> Exercise: Search the listing for "agent" and copy every line where it appears.

......

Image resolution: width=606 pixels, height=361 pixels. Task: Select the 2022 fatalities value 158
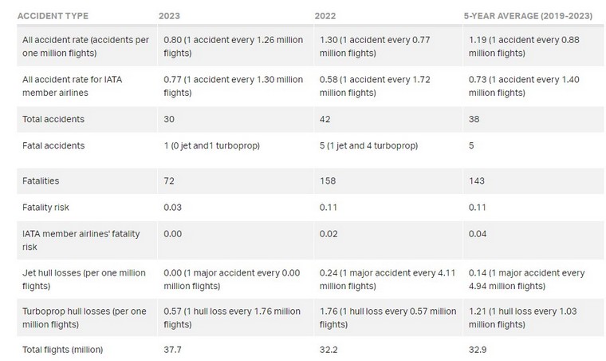click(x=328, y=181)
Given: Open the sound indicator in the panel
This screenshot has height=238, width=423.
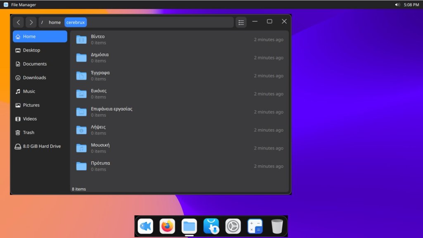Looking at the screenshot, I should click(397, 5).
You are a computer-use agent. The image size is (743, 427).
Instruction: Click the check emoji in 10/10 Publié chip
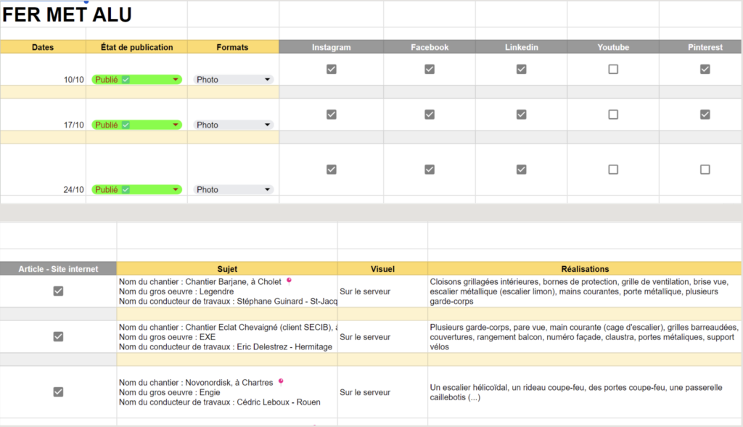[x=126, y=80]
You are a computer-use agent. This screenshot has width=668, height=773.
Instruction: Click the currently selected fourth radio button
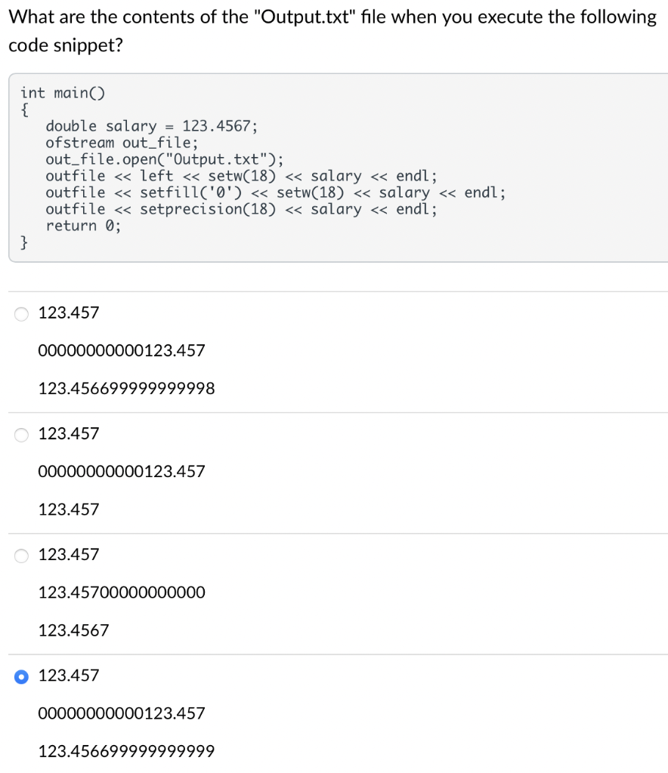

......

> Result of the task:
You are a computer-use agent. The image size is (743, 427).
You are a computer-use agent. This screenshot has width=668, height=773.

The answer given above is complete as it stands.